Sam has just been locked out of Box. He thought he had memorized the string of numbers, letters, and symbols exactly right, but after three unsuccessful attempts his access has been revoked and he needs an important document for a team deadline, forcing him to send a password reset request and wait for the IT team to help. It was once much easier when his password was the same simple phrase he’s always used, but new IT policies have required unique, more complex passwords across all applications.
This is a common scenario — one that could be fixed with better password management across the organization. Given that 81% of all hacking-related breaches leveraged either stolen and/or weak passwords, IT teams are right to put more stringent policies in place. But for today’s employees there’s enough to remember without needing to stay on top of endless credentials across multiple applications and devices. This means employees are prone to using easy-to-remember (and therefore weak) passwords, repeating passwords, or simply sending help desk tickets each time they forget — a huge time sink for IT teams that reset them.
While passwords certainly offer a layer of protection to safeguard important tools and data, finding a robust solution for these productivity and security headaches has become mission critical for today’s enterprises.
The issue with password managers
Password managers act as a central storage hub for a user’s variety of usernames and passwords. While they help by reducing the number of credentials that need to be remembered, they aren’t a silver bullet.
Password managers are prone to human error. Forgetting to log out, using a weak master password, and failing to implement features like two-factor authentication expose protected passwords to risk. In addition, online password management services have been found to have issues in the past when serious flaws jeopardized the security of the passwords they store. Enterprises therefore require a cohesive, considered password management strategy to mitigate this risk.
Building the foundation of an effective password management strategy
A password management strategy allows companies at any stage of the cloud journey to evaluate their current password processes and identify how best to safeguard passwords in the future. The broad objectives of a password management strategy should be to provision airtight security while improving usability and reducing infrastructure pressure-points.
Start by identifying and reviewing any current internal policies for password management. Help desk logs can expose organizational password issues and reveal both the complexities of current policies and the applications that trigger the most reset requests. At this stage, it’s also important to understand which usability elements signal strong user-adoption, and how you can increase the robustness of password security by introducing expiration policies.
According to our 2018 Businesses @ Work report, the typical organization in the Okta Identity Cloud enforces the following password policies:
- A minimum length of eight characters
- At least one lowercase letter, one uppercase letter and a number
- A maximum of ten password attempts before locking a user out of his / her account
- Recovery tokens expiration period is set at one hour
- Prohibit any password that includes the username
And while this creates a strong starting point, it’s just the beginning of a strong password management strategy.
Two simple solutions for better security
Cloud IAM solutions do the heavy lifting for organizations, simplifying password management and offering a host of other benefits which include mobile availability, increased productivity, and the option to connect thousands of devices with countless apps in a secure and efficient way.
A single sign-on solution can encourage strong adoption by offering unrivalled ease-of-use and simplicity. Okta’s own Single Sign-On makes user login times 50% faster by giving employees one single point of access to every web and mobile app they need. Consequently, it also reduces login-related helpdesk calls by 50%.
The second critical component is adding a second factor. Multi-factor authentication (MFA) should also be part of every password management strategy. As password guessing algorithms become more and more sophisticated, organizations need to round out their password management strategies by requiring strong passwords and enforcing MFA on all logins — whether that means adding a secondary email, text, or voice one-time password (OTP) or a push notification via an app like Okta Verify. MFA is also required for various compliance regulations, such as NIST.
The last phase of a solid password strategy is ongoing review and refinement. Organizations must assess the impact of the new strategy by performing health-checks on a regular basis. Based on what information these yield, IT teams can assess what pain points still exist and drive greater user adoption and overall company security.
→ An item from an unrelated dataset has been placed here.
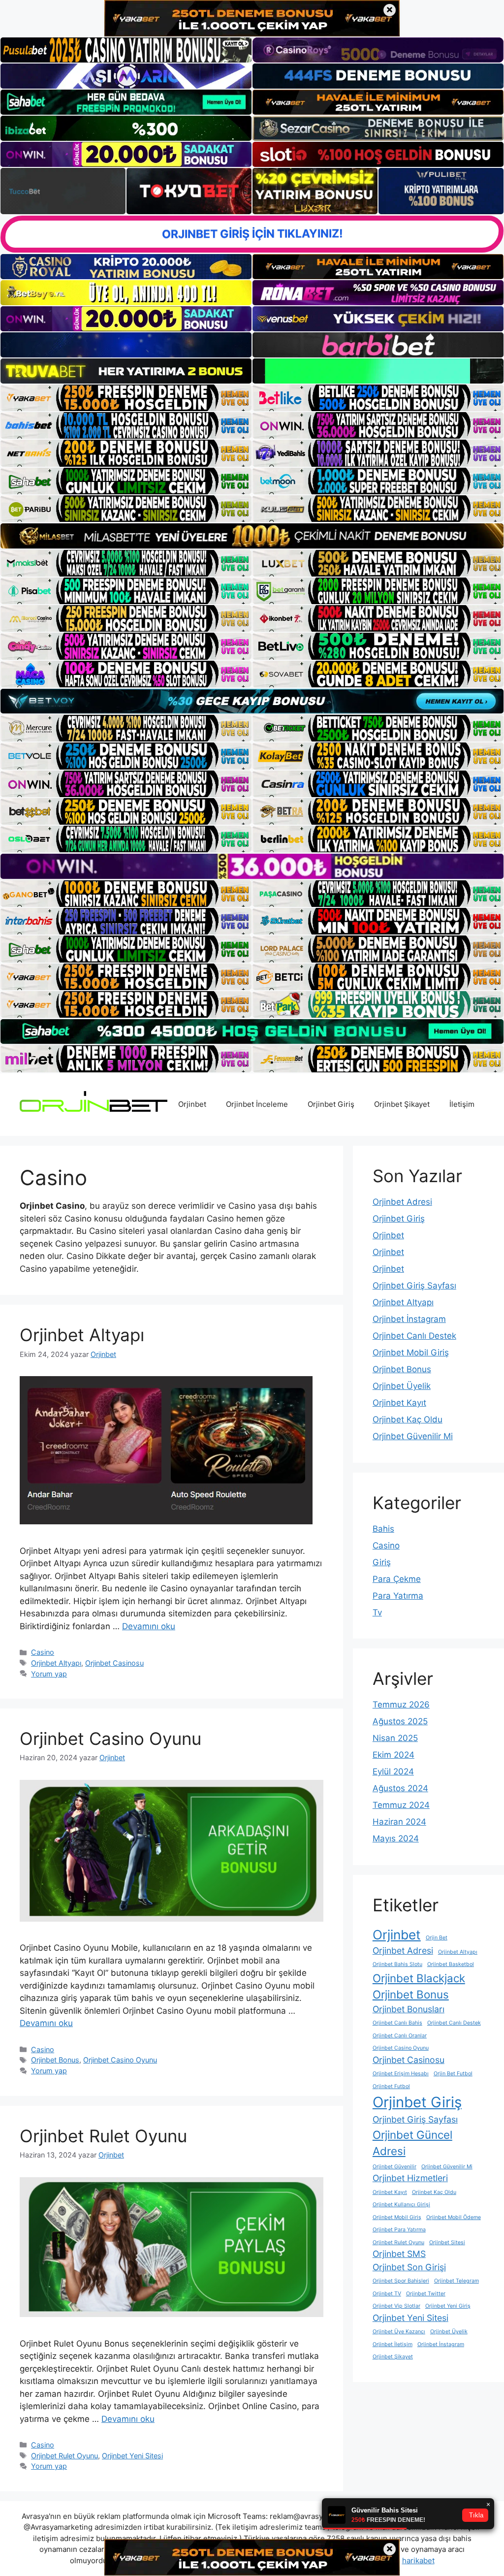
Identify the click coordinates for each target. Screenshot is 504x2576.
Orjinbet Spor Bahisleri (401, 2281)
Looking for tips for implementation and adoption across your team? Download Okta’s Adoption Toolkit here.
Effective password management in practice
A strong and secure password management policy can be a challenge for organizations of any scale. Defined, research-driven password management policies represent half the battle, but true success lies in the execution. For example, by giving their end-users just one set of credentials to remember, Envision Healthcare nearly eliminated all password resets for their IT admins—a problem that previously cost them $100K annually.
Implementing a cloud based IAM password management strategy is straightforward. With Okta, you’re up and running on day one, with every app and program you use to work instantly available as all the heavy lifting has already been taken care of. The process is as simple as adding your apps, adding your users and then launching.